Kluster with a K, Cluster with a C, and now Qluster. Begun in Berlin in 1968 by Hans-Joachim Roedelius, Conrad Schnitzler and the late Dieter Moebius, whenever the group changed its lineup it also changed its spelling. The C was dropped when Schnitzler left and Kluster floated along as a duo towards Harmonia, Conny Plank and Brian Eno. When Moebius left after more than 30 years, the Q was adopted along with Onnen Bock, the sound artist and former sound engineer of the Berlin Philharmonic. This lineup of Qluster produced the 2011 trilogy “Rufen.” “Fragen.” “Antworten.” The Lifelines-concert, in which Bock and Roedelius join Armin Metz on three pianos, offers a taste of the upcoming album, “Tasten.”
Born in Berlin-Steglitz in 1934, Hans-Joachim Roedelius was a UFA child actor, refugee, nurse and palliative caregiver, detective, butler, chauffeur and masseur. His life’s path led him through both Germanys to Corsica but he always remained in contact with the world of music. When that world made sparks in West Germany in the late 1960s with the visual arts between Fluxus and expansion of consciousness, Roedelius was part of it with his bands Cluster and Harmonia.

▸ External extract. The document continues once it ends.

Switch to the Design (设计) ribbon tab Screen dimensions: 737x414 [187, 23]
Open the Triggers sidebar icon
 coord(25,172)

They soon were considered outstanding representatives of West German progressive rock, which British journalists tenderly dubbed “Krautrock.” Roedelius’s contributions, however, were neither martial nor overly intellectual; Zen garden-like soundscapes became his trademark, mostly created on the piano and synthesizer. Since then he has tirelessly produced solo works as well as collaborations in addition to installations, sound sculptures, film and stage music. He lives and works tirelessly in Baden near Vienna and regularly returns to Corsica.

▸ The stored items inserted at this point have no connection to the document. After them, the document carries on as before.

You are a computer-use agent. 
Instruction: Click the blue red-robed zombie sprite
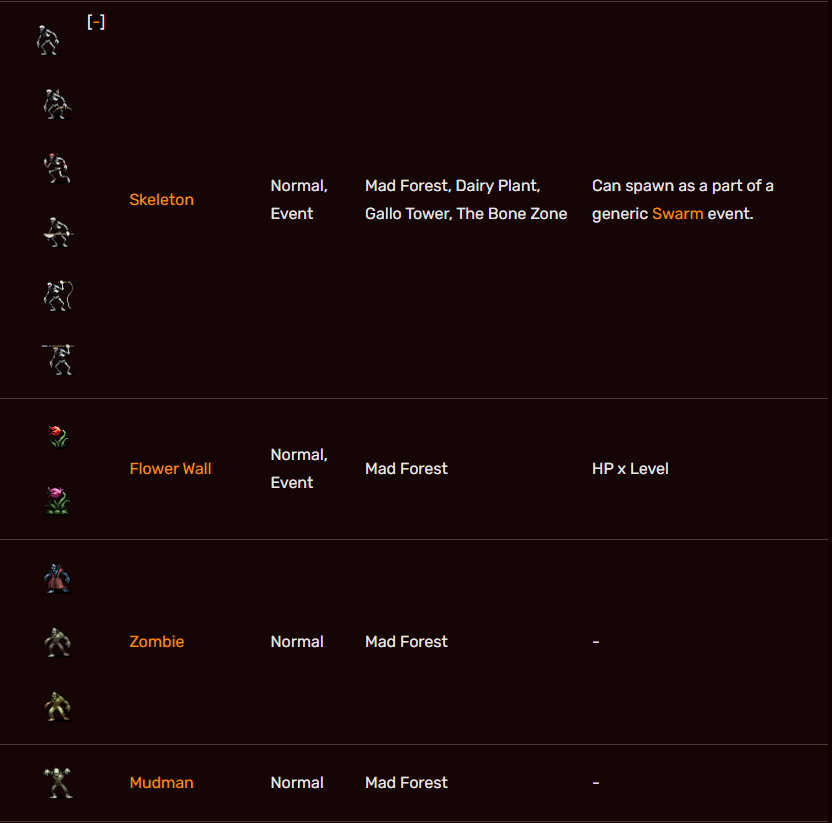click(x=58, y=578)
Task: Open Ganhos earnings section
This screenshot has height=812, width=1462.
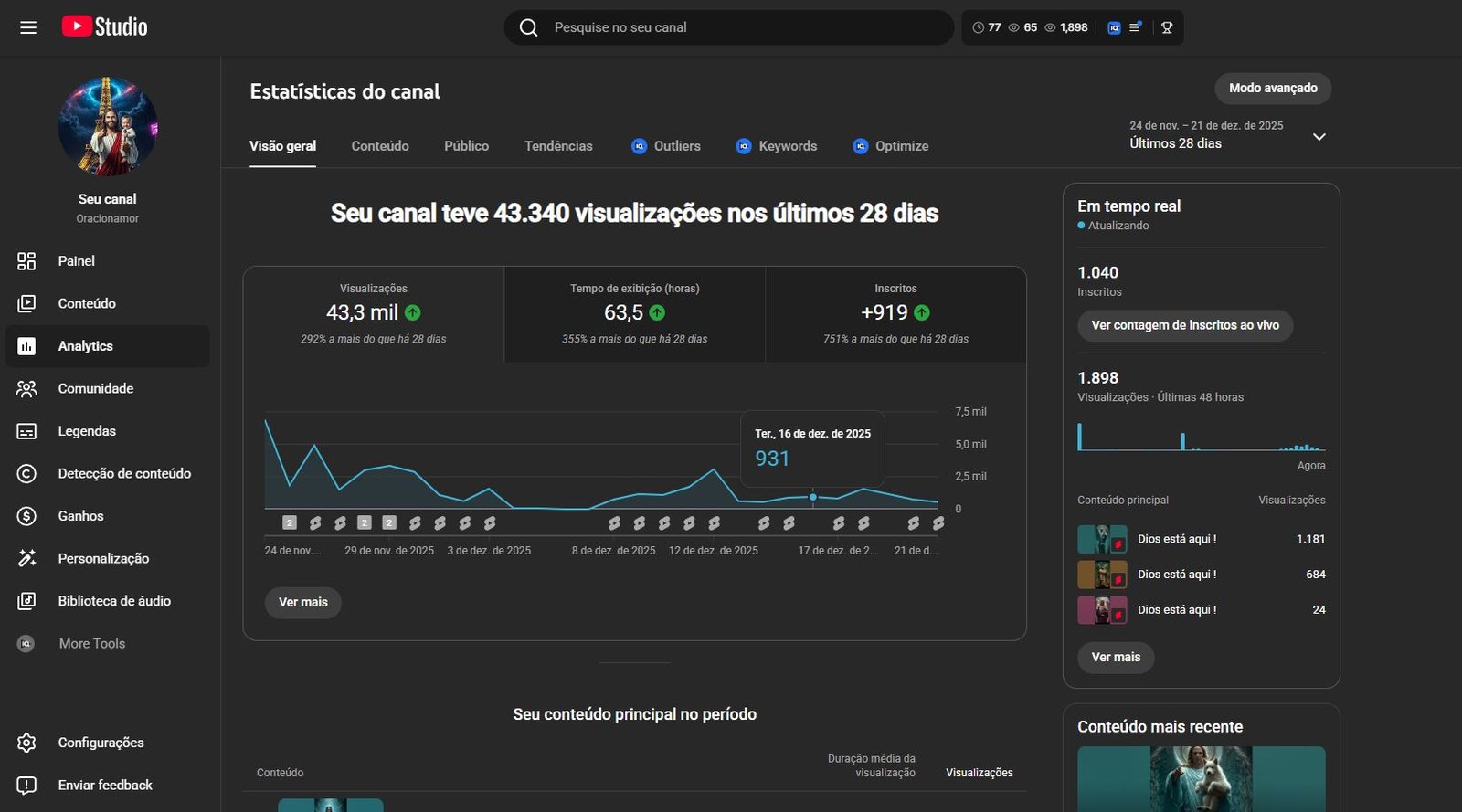Action: point(80,516)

As Palindrome Hotel, Albin Paul and Stephan Steiner revitalize the European tradition of Bordun music. In their Hotel Haydn program, for example, they put these playing and singing techniques, which were swept aside by European art music, in global and postmodern contexts. When they perform as Tempus Transit with Heidelinde Graz and Roedelius, they leave the world of reconstruction behind and create a medieval counterpoint to the keyboard performance with their overtone singing and yodeling or on instruments such as bagpipes, nyckelharpa, violin, accordion, reed pipe and clarinet.